Former Director of Public Prosecutions, Keir Starmer QC, will use the BBC programme Panorama last Monday (November 4) to call for an overhaul of the law to prevent paedophiles slipping through the legal net. In particular, he is advocating the prosecution of teachers and care workers who fail to alert the police to allegation of child abuse.
Mr Starmer will say that the time has come to change the law and close a gap that has been there for a very long time. The change in the law would bring the UK into line with other countries such as the US and Australia, where it is a criminal offence for care workers of all sorts not to report child abuse allegations.
Declassified files uncovered by the programme will show how schools and hospitals have repeatedly failed to protect children from sex offenders. However, the Government has said that mandatory reporting is not the answer.
The most senior official to call for the introduction of compulsory reporting, Mr Starmer’s interview comes a year after it was revealed that Jimmy Savile had been a serial abuser of children at schools, hospitals and at BBC premises for over fifty years.
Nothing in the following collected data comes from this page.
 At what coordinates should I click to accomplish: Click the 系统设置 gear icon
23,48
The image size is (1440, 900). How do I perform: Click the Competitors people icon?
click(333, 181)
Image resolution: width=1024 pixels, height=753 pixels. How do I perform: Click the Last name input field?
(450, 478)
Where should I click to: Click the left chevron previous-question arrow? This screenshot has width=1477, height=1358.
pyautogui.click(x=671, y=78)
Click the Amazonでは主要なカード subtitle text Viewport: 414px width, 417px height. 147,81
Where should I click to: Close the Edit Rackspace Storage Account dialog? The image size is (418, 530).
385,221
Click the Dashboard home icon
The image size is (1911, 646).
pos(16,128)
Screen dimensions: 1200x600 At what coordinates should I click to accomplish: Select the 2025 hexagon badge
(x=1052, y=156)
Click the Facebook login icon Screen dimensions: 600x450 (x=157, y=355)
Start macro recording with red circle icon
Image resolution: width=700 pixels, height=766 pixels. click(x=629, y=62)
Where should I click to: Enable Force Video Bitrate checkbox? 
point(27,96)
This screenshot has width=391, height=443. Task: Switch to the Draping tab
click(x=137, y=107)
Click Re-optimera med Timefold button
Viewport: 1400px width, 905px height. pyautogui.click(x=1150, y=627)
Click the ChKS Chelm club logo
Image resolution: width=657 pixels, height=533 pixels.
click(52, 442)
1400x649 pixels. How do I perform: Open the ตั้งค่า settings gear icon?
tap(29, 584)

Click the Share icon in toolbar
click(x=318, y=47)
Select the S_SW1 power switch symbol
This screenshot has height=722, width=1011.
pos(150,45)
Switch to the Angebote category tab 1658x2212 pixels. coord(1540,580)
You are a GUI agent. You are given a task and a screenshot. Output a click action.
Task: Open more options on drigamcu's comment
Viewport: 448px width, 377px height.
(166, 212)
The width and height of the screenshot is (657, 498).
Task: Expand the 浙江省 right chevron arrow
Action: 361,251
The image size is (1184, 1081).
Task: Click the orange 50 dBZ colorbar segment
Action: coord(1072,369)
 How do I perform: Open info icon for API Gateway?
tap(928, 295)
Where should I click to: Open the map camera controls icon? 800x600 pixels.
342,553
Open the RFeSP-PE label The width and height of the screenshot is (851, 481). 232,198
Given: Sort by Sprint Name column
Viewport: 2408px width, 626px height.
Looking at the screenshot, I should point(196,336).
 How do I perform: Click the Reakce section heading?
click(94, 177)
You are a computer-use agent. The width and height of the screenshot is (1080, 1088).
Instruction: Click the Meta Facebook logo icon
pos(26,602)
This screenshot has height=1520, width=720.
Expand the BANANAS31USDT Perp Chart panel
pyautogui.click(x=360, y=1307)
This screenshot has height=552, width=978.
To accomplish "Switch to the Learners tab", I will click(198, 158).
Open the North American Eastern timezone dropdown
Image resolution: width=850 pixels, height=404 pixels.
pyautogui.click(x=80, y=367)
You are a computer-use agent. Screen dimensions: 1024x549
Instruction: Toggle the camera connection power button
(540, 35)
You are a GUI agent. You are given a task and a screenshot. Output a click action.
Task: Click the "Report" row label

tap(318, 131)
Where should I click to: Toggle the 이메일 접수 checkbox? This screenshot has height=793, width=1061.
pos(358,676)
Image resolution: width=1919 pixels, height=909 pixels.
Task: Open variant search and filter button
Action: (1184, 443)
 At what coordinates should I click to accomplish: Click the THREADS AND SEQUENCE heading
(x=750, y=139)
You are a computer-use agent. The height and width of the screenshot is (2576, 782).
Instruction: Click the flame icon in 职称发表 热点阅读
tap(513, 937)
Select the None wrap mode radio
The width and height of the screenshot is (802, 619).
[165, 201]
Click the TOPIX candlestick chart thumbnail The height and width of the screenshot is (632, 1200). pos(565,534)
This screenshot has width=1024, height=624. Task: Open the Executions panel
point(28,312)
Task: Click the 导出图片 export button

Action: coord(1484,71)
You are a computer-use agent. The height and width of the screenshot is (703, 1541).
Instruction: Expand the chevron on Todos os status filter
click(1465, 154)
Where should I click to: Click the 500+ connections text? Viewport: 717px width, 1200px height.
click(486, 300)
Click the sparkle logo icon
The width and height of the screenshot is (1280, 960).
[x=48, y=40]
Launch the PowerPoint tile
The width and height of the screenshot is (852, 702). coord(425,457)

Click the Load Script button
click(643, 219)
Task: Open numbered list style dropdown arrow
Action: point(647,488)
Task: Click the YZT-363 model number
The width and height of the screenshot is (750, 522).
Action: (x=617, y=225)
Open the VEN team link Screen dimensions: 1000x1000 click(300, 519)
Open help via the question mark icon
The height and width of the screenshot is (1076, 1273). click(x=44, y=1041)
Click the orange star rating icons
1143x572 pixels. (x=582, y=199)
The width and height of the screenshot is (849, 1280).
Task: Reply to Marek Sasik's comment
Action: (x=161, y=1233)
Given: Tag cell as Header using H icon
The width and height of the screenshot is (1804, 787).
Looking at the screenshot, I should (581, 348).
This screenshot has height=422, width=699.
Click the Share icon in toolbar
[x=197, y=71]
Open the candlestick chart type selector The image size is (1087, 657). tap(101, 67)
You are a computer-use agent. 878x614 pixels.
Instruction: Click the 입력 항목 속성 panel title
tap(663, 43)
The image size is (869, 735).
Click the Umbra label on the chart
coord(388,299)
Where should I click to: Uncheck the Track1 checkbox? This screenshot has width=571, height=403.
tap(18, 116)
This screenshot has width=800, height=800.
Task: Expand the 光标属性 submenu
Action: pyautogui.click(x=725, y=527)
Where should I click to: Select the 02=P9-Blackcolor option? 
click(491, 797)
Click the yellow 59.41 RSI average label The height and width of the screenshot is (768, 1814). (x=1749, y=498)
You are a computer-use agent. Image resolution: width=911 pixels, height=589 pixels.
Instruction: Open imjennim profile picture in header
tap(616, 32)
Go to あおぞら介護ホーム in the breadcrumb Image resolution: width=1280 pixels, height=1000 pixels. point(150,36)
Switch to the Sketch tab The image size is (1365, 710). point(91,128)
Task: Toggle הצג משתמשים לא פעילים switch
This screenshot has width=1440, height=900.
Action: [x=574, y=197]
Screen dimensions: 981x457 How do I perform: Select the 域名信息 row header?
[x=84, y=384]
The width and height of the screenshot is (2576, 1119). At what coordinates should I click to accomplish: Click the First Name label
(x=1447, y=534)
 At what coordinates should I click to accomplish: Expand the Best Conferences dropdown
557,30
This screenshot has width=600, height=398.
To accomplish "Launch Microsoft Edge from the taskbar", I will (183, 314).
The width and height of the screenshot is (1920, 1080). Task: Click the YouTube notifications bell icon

Despite numerous allegations and complaints to police and care workers, the DJ was never apprehended.
According to the former DPP, who was succeeded last Friday by Alison Saunders, a criminal penalty would “focus people’s minds” and could be anything from a fine to a short jail sentence.
However, not everyone agrees with the call for mandatory reporting; Dame Claire Tickell, Chief Executive of Action for Children said that the reporting of child abuse in the UK was on the rise and that a huge issue is that teachers and other individuals in the care system are not sufficiently trained to spot the early signs of abuse.